L’année 1973 célébrait l’art roman en France. Une passion pour les époux Schnepf qui, partis à la découverte du roman poitevin, rencontrent toute une architecture civile ’tombée en bottes’. Débauche de vieilles pierres survivant dans une aimable indifférence qui étonnent les alsaciens-lorrains qui connaissent le prix de la mémoire des choses. Ils ont un coup de foudre pour une vieille bâtisse en détresse, qu’ils ne savent pas encore être un logis chargé d’histoire, et, alors que la Vendée n’était pas au programme, achètent Fief Mignoux.

C’est le grand bond dans l’inconnu : le passage d’une vie citadine à la croisée des trois grandes villes Metz-Nancy-Strasbourg, à l’immersion en pleine campagne. Pour leurs amis, une lubie qui ne peut pas durer, et pour eux le début d’une belle aventure, qui ne sera pas sans un moment de flottement… « Mais on apprend très vite que pour gagner la nouvelle rive, il faut lâcher l’ancienne ». Reconversion à un autre mode de vie. « J’ai trouvé ici l’harmonie entre les temps de silence propices à la lecture, et l’excitation de rencontres inattendues, toutes enrichissantes. J’ai aimé d’emblée l’extraordinaire lumière des ciels de Vendée, la puissance de la végétation du bocage, la gaieté pleine de retenue de ses habitants, leur bonne humeur naturelle, sans excès, accordée à mon austère Lorraine. Je m’y suis sentie très vite en résonance avec le meilleur de moi-même ».

Restaurer une maison, c’est d’abord se coltiner avec les choses, apprivoiser les trois armes indispensables : brouette, bottes, faux ! Et accepter un autre ordre du monde que celui des livres et des études. « J’ai découvert l’intelligence de la main, l’intelligence du cœur… qui ne relève pas d’un diplôme mais d’une patiente expérience. Celle de mon voisin Maurice, expert en science du vent, de la lune et du jardinage ; celle de Gaston, maréchal-ferrant à ses heures, fin psychologue, que l’exubérance malicieuse de mes deux ânesses ne démontait pas ; celle de notre menuisier qui, d’un dessin précis, d’un geste sûr, désencombré de toute théorie savante, redonnait à une porte, un volet, sa beauté d’origine… Bref, j’ai rencontré la vie, la vraie, celle qui est dans l’action, portée par l’enthousiasme ; l’enthousiasme ma nature, c’est vrai.
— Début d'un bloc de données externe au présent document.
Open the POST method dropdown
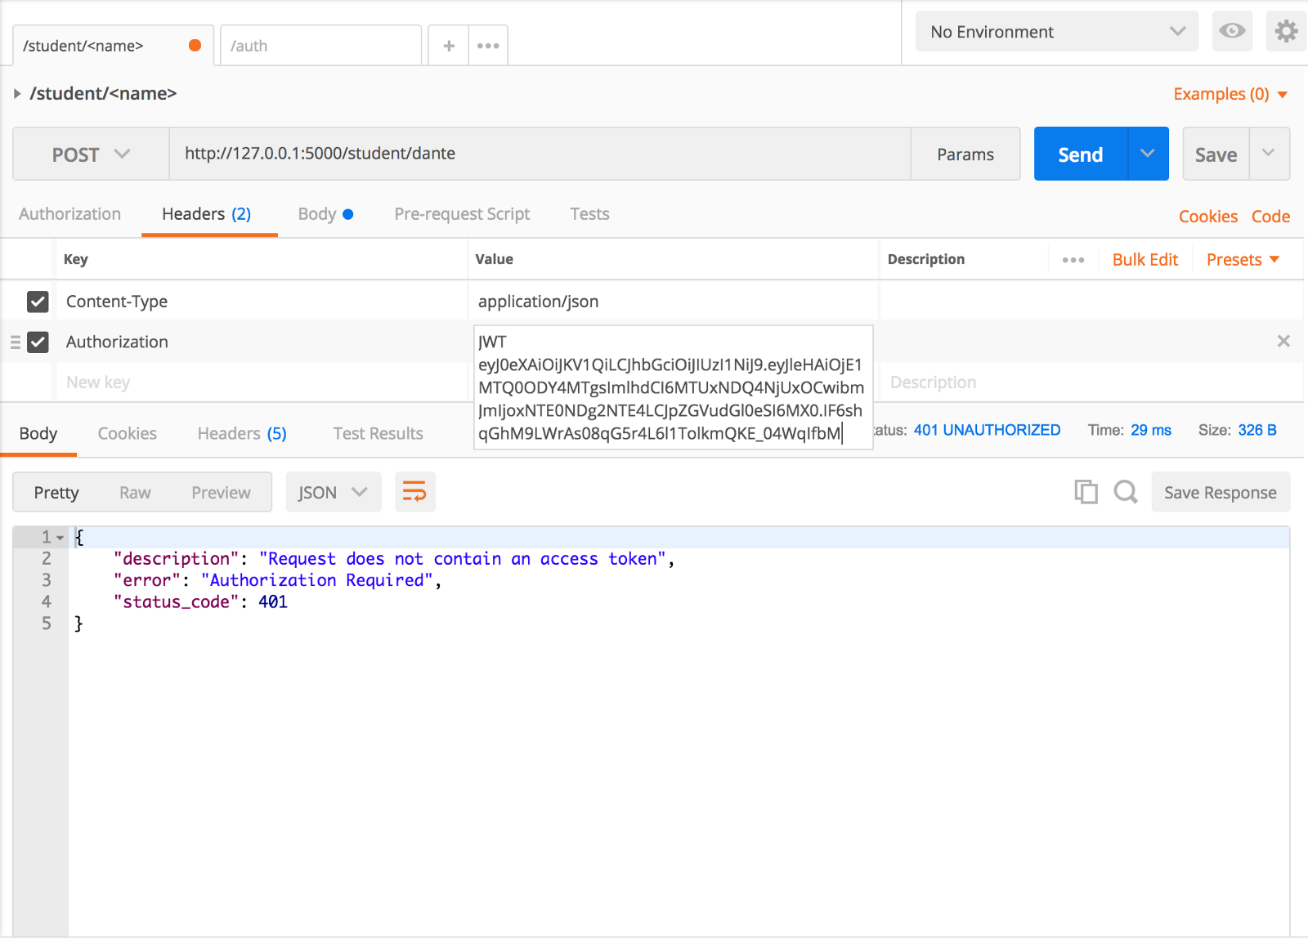 (x=91, y=154)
J’aime à dire parfois que je ne suis experte en rien, sauf en enthousiasme ! ».

« J’aime les choses pour ce qu’elles représentent : le fauteuil de ma grand-mère, la bibliothèque de mon oncle… Chez moi, rien ne vaut rien, que l’affection que j’y porte. Sans ce souffle, les choses, coquilles vides, sont inertes et me sont indifférentes ».
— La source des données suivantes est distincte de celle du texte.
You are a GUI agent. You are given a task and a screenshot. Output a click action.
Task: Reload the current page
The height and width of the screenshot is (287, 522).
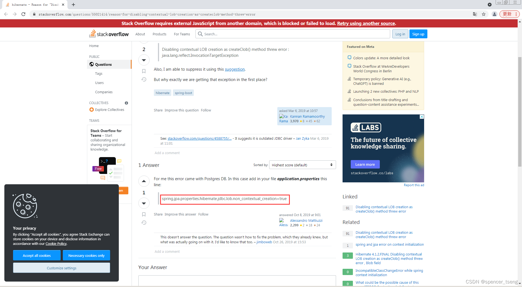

« J’aime les gens, les rencontres, les vraies, pas par technologie interposée, celles qui, d’un regard, d’une tonalité de voix, nous branchent d’emblée sur une même longueur d’onde ».
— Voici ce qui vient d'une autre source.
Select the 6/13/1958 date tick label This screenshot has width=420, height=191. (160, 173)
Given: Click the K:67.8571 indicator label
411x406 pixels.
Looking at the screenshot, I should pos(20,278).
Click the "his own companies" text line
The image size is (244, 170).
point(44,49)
« Faire vibrer à la beauté d’un texte comme enseignante, à la musicalité d’une façade comme présidente des Maisons Paysannes, partager un même regard curieux, confiant, souvent étonné, toujours admiratif, sur le monde… ça a peut-être été le fil conducteur de ma vie : livres-rencontre, maison-rencontre, l’autre comme chemin de vie. J’ai fait le plein de belles rencontres, lesquelles, passées au crible nourrissant de Fief Mignoux, se dégageaient vite du code des apparences ».

« La plus touchante peut-être, celle établie au fil du temps avec Jean-Gabriel Gallot, grand médecin du XVIIIème siècle, médecin des pauvres, avec qui j’ai partagé, à deux siècles de distance, un même coup de foudre pour ce vieux logis, mon ancêtre adoptif préféré, qui m’a accompagnée pendant tout le confinement et dont j’ai retracé l’histoire dans un petit livre, comme une conclusion à ma belle aventure de Fief Mignoux ».